Rouen was originally marked down to be the Grand Prix de France for 1967, but politics saw that particular race awarded to the Le Mans Bugatti circuit. This news was greeted with dismay, Graham Hill famously describing the Bugatti circuit as a "mickey-mouse" track. Instead, Rouen hosted round 3 of the French Trophees de France on the 8th and 9th of July, 1967. This race clashed with a round of the European Formula 2 Championship, but with more money and prestige at Rouen, the entry was only slightly down on expected levels.

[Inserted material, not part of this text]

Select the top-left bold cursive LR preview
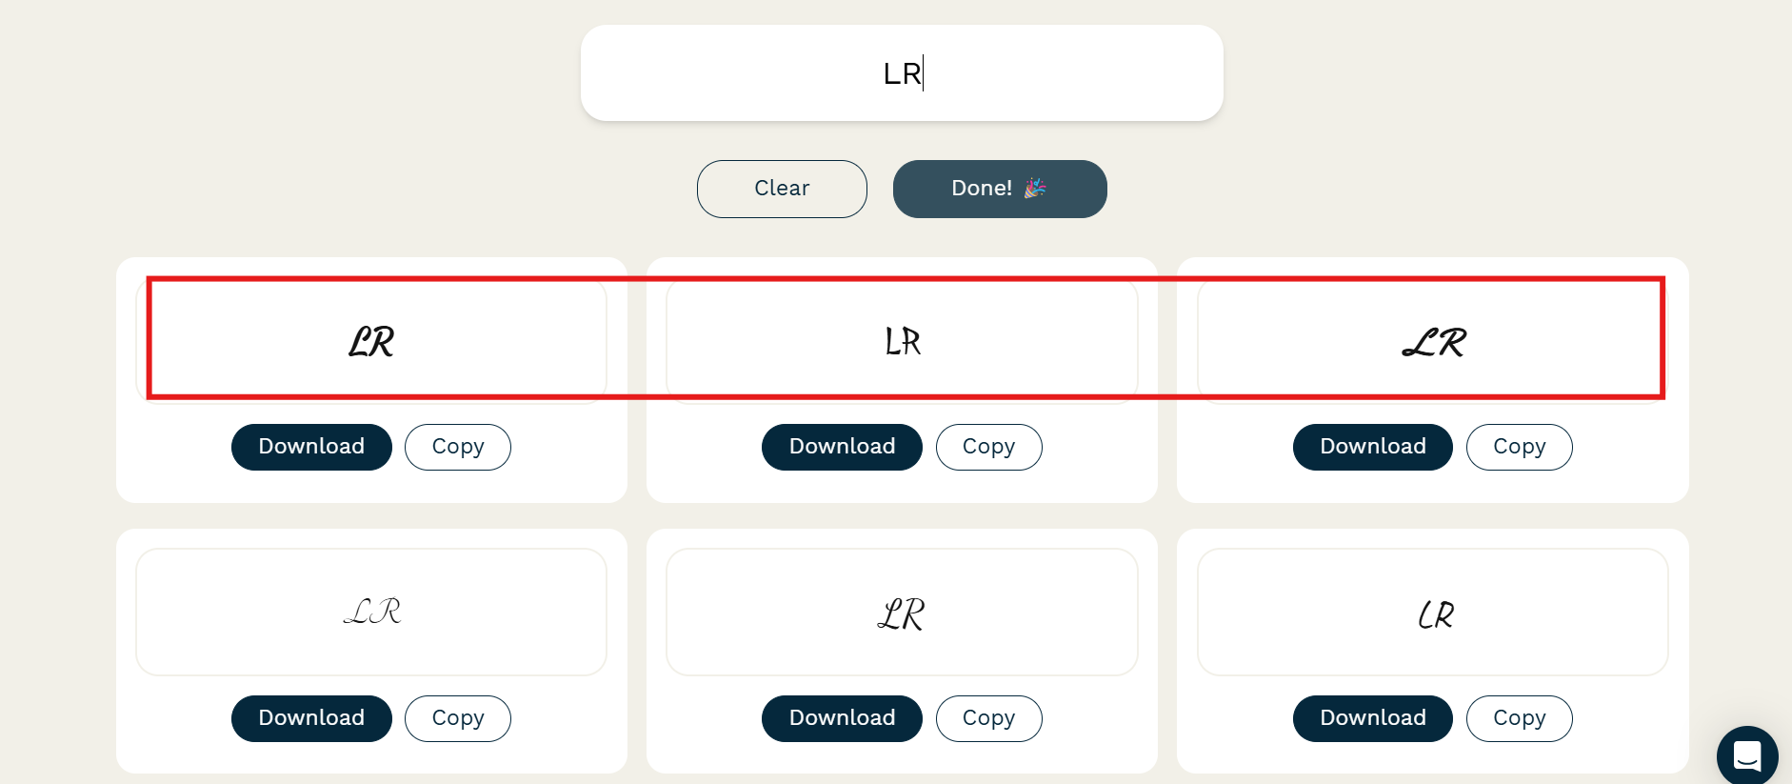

The early races as usual featured the Renault Gordini high-speed dash, followed by the F3 championship race. During the Gordini event, Rouen claimed its first victim. As speeds had increased over the years, the danger of the circuit had become more and more obvious. High-speed accidents came along with increasing regularity, with drivers being carted off to hospital with serious injuries or miraculously escaping unscathed. During this particular race, there were three major incidents: one driver lost control and crashed down a 20-foot drop into the forest just after the 1st corner. Another unlucky driver crashed through a hedge at Six Frères. The third was not so lucky: Jean-Claude Bernasconi lost control entering Six Frères and had an enormous accident, his car rolling several times and throwing the driver clear. Poor Bernasconi passed away in hospital two weeks later.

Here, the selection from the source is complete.